Subgroup differences in continuous measures of antidepressant efficacy will be investigated using Deeks' stratified test of heterogeneity (Deeks 2001). Herein the sum of the Chi2 statistics for each of the subgroups included in the study is subtracted from the Chi2 statistic for all the studies, to provide a measure (Qb) of heterogeneity between groups. As different antidepressants may exert different effects, we will stratify all of the outcome comparisons by the individual antidepressant used (excluding subgroup and sensitivity analyses).
Assessment of reporting biases
Small‐sample effects will be investigated by visual inspection of a funnel plot of treatment response (Sterne 2011). This will only take place if we identify at least 10 studies as the method is not robust with fewer studies (Egger 1997).
Data synthesis
We will calculate the pooled OR and corresponding 95% CI for dichotomous outcomes. For continuous outcomes, we will calculate the pooled MD or standardised mean difference (SMD) with 95% CI as appropriate. When necessary, dichotomous and continuous variables will be combined using the standard Cochrane procedure (InOR = SMD X π / √ 3) (Deeks 2011). This is likely to occur in the case of scores on depression and anxiety scales such as the Hospital Anxiety and Depression Scale which are reported as either means or percentages (i.e. with a score above a specified cut‐off value) or both.
Odds ratios will be produced and converted to an approximate risk ratio (RR) with 95% CIs for interpretation, using the formula RR = OR / [1 – ACR X (1 – OR)], where ACR is the assumed control group risk. We will obtain categorical and continuous treatment effects from a random‐effects model. We will express the outcomes as an average effect size for each subgroup and 95% CIs. In longitudinal studies, we will combine the data from the final assessment point for all the outcome measures. We will use study design to stratify comparisons of global treatment response and improvements in the outcomes.
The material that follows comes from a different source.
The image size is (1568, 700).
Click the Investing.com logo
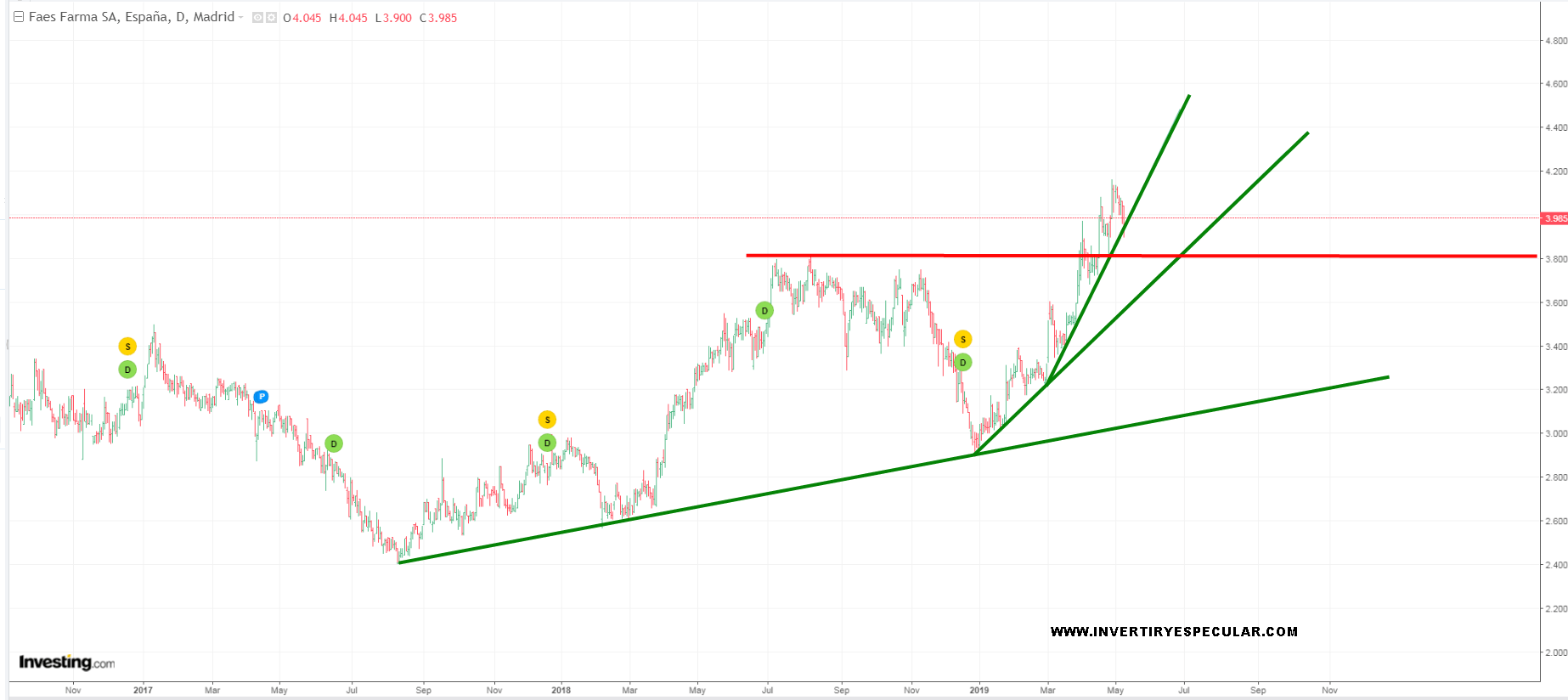(x=66, y=663)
Subgroup analysis and investigation of heterogeneity
If sufficient data are available, subgroup analysis will be conducted for the following subgroups:
IBD subtype: Crohn's disease versus ulcerative colitis or indeterminate colitis;
Sex: Male versus female; and
Types of antidepressants: SSRI versus tricyclics.
Sensitivity analysis
Sensitivity analyses will be performed to check the robustness of our conclusions for the meta‐analysis of the primary outcome (i.e. proportion in remission). We will follow the same procedure as we applied in our previous protocol on a similar topic (Gordon 2013):
1. We will assess whether treatment response varies as a function of the use of treatment response versus non‐response as outcomes. Treatment response may produce less consistent outcome statistics than non‐response in cases when the control group event rate is greater than 50% (Deeks 2002). This analysis will only be conducted if the majority of studies report a control group event rate greater than 50%.
2. We will also conduct a 'worst case/best case' analysis to examine the impact of the exclusion of those lost to follow‐up on treatment efficacy effect estimates (Deeks 2011). Herein, for the worst case scenario, all the missing data for the treatment group will be recorded as non‐responders. For the best case scenario, all missing data in the control group will be considered non‐responders. If the effect estimates of treatment efficacy do not differ between these two comparisons, we will conclude that missing data in the studies do not have a significant impact on outcomes.